→ EXCERPTED PASSAGE
^^^^

James's TCP/IP FAQ - Understanding Port Numbers

This is the second page of a 3 part FAQ on TCP/IP basics. Here is the list of parts (I recommend that they be read in order):

Introduction

In my introduction to IP networking, I described how IP addresses are used to route packets of information from one computer to another through a TCP/IP network. I talked about the importance of both source and destination addresses, how we find addresses for other machines, and how we get our own addresses assigned to our machines. I started off with an analogy to sending regular mail through the postal service.

Sticking with that analogy, how do we ensure that they right person reads the mail we send? That mail may need to go to a particular person or department. With mail, we don't just include the P.O.Box number or street address of our destination - instead, we include the name of the person or department that should open the mail.

Computers need something similar to make sure the correct software application on the destination computer gets the data packets we are sending, and some way to make sure replies get routed to the correct application on the computer at our end of the conversation. This is accomplished through the use of "port numbers".

If you followed along with the discussion on IP routing with addresses, port numbers will be very easy to understand. We talked about how "IP" is a networking protocol and requires addresses. On top of that networking protocol, we make use of "transport" protocols to direct packets to specific software applications. The most common transport protocol on the Internet is Transport Control Protocol (or TCP). We also sometimes see something called the User Datagram Protocol (UDP) at the transport layer. Both are transport protocols, and both use port numbers (we'll talk about the differences between the two a little later on).

Basically, just as with the need for a source and destination IP address in every packet, we must also include a source and destination port number in every packet. There are two types of port numbers to consider - port numbers used by server software, and port numbers used by client sofware.

^^^^

→ INSTRUCTIONS FOR THE TASK
Carry on the port numbers text from the point where it stops. The records that come next have nothing to do with the port numbers text.

^^^^

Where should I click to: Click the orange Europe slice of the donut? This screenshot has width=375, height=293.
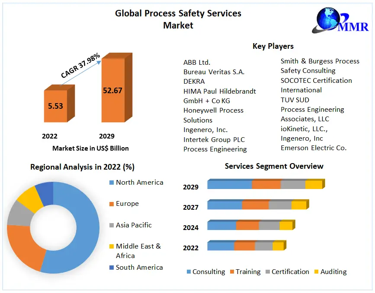point(24,246)
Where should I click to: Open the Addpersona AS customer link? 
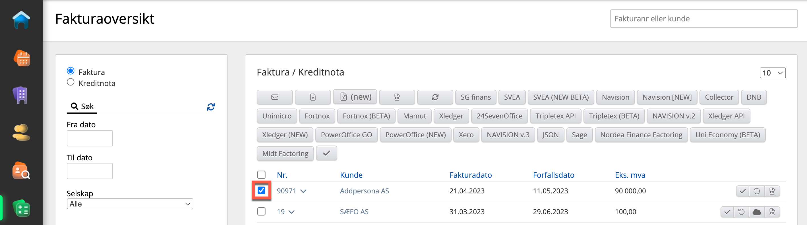[x=364, y=191]
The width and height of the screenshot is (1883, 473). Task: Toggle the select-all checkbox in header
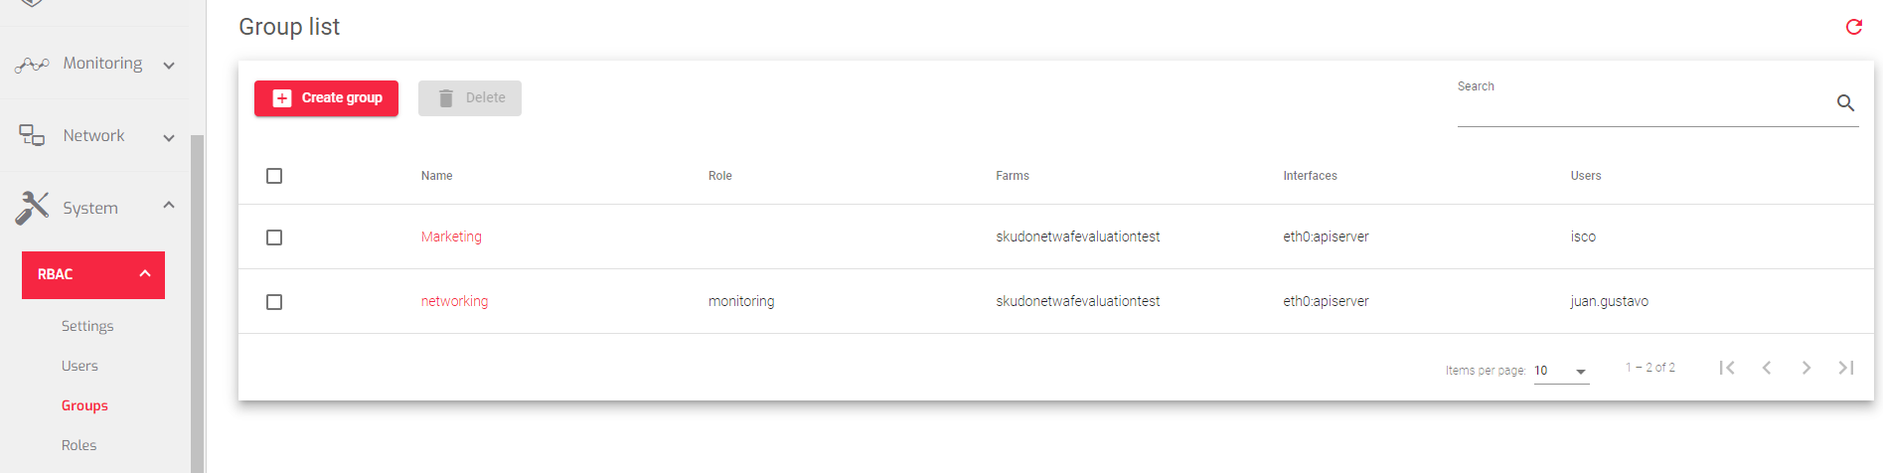[x=274, y=176]
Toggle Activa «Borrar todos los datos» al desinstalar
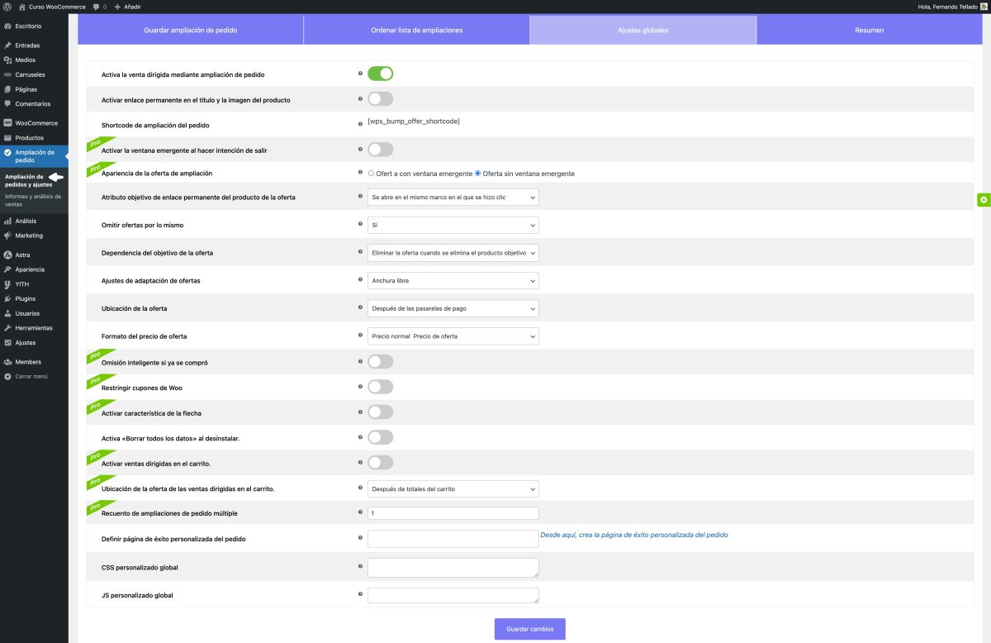This screenshot has width=991, height=643. coord(380,437)
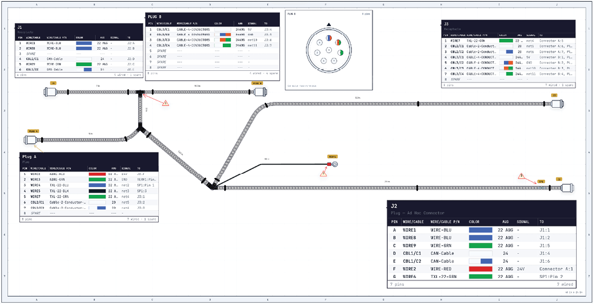Click the Plug A connector symbol
593x304 pixels.
[x=30, y=140]
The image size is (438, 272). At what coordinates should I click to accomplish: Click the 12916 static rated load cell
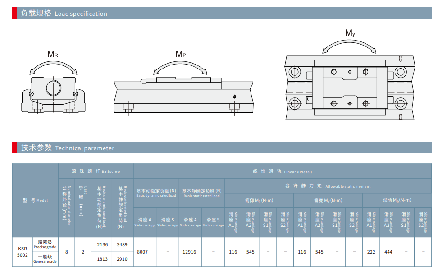pos(190,252)
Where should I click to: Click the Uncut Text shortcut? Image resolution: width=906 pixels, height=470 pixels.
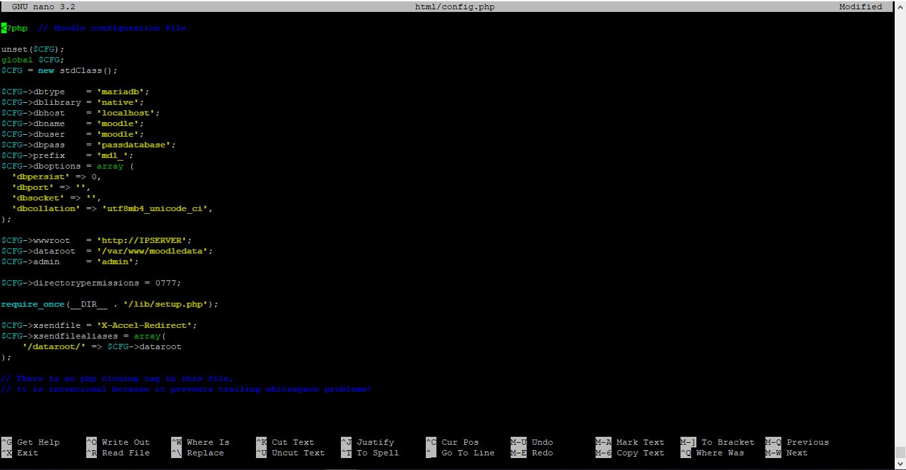(298, 453)
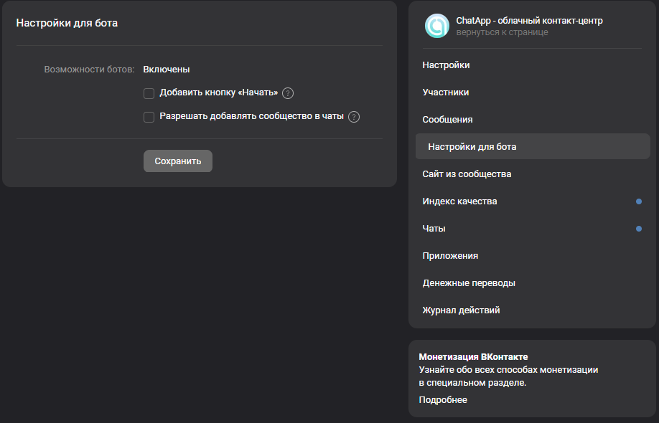Go to Участники section
This screenshot has height=423, width=659.
446,92
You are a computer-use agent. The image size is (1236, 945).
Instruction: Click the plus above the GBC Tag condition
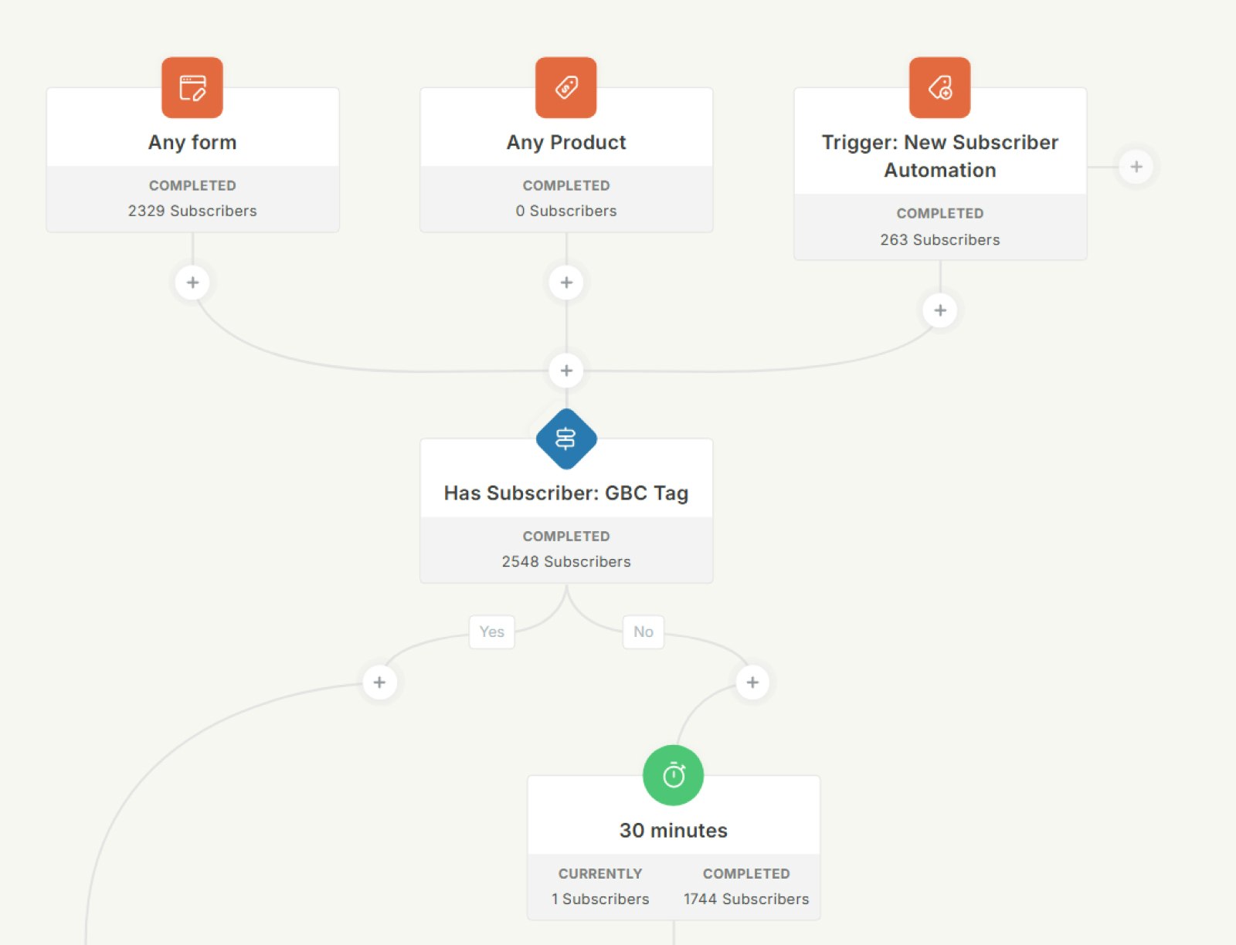point(566,371)
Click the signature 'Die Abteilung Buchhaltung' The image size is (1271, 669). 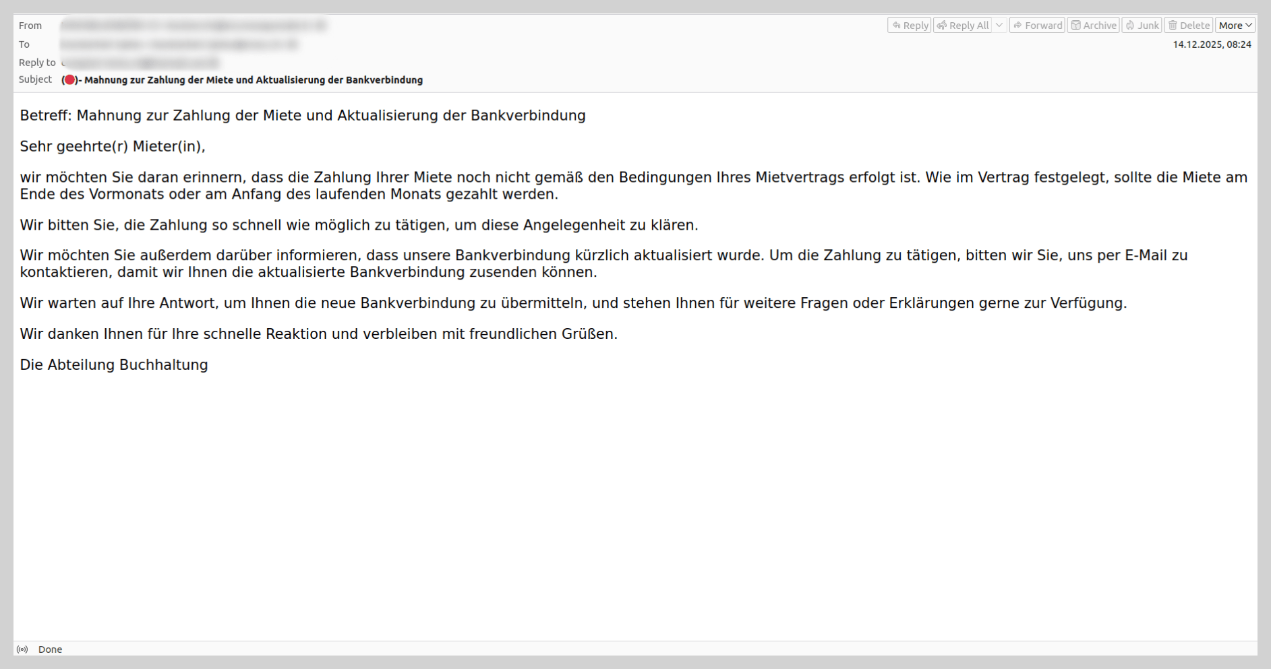(114, 365)
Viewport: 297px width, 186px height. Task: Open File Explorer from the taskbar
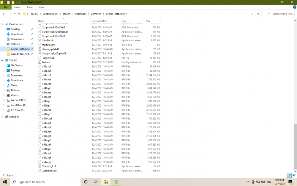106,182
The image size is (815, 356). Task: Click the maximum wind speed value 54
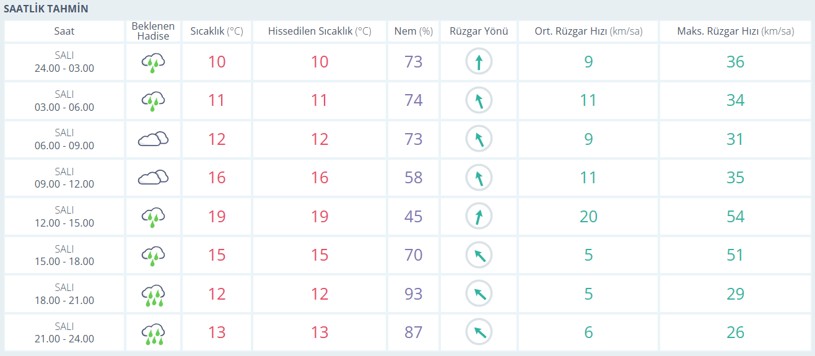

^^^^

→ EXERCISE ANSWER
Server Ports

Let's define what a "server" really is. It's not a particular kind of computer. It doesn't have to run on Unix, or Windows NT, or any other specific operating system. A server is simply a computer that is running a software package that "listens" for incoming network connection requests. For example, a web server is a computer running web server software. Once that software is started on the computer, it sits idle until it receives a network request for its services. Then it kicks into gear.

Now it's confusing enough trying to figure out the IP address for a server - we have to make use of DNS servers to help with that. Luckily, we don't have to try to remember or figure out the port numbers for most common kinds of servers. That's because there are a number of "commonly used port numbers" which have been agreed upon as a standard. For example, a web server typically listens at TCP port 80. You don't have to put that port number on the URL bar of your browser - your web browser assumes that it is sending information to port 80 on the target machine. It is possible to override that behavior and make a connection to a different port number, if for some reason the web server was listening on a different port - but the vast majority of the time it's port 80.

Other "normal" services all have their standard ports. FTP servers listen on port 21; machines that allow telnet connections listen on port 23. There are also standard port numbers for mail (both POP3 and SMTP are mail services), and many database servers have standard port numbers as well. The cool part is that your "client" software which you use to access those servers will already "know" which port numbers to use as the destination port.

Port numbers have to be in the range of 0-65535. However, standardized server ports are almost always in the range 0-1023. There are some exceptions, especially as more and more types of new servers are being developed.

Client Ports

Client software is not nearly so well-behaved when it comes to port numbers. Basically, any client can use any port number at or above 1024. As we shall see shortly, a single client application may use many different port numbers, even within a single session. When a client application needs to contact a server, it begins by negotiating with the TCP/IP networking stack on the local operating system for an unused port number. The client may start by requesting a port at a certain place in the stack, or it may just ask for a random assignment.

Frequently, a client will need lots of port numbers. Take the humble web browser, for example. You open the browser and point to a single web page. If you are looking at a web page that consists of a single HTML text file (like this one), your browser will use a single client-side port number to open the connection to the web server.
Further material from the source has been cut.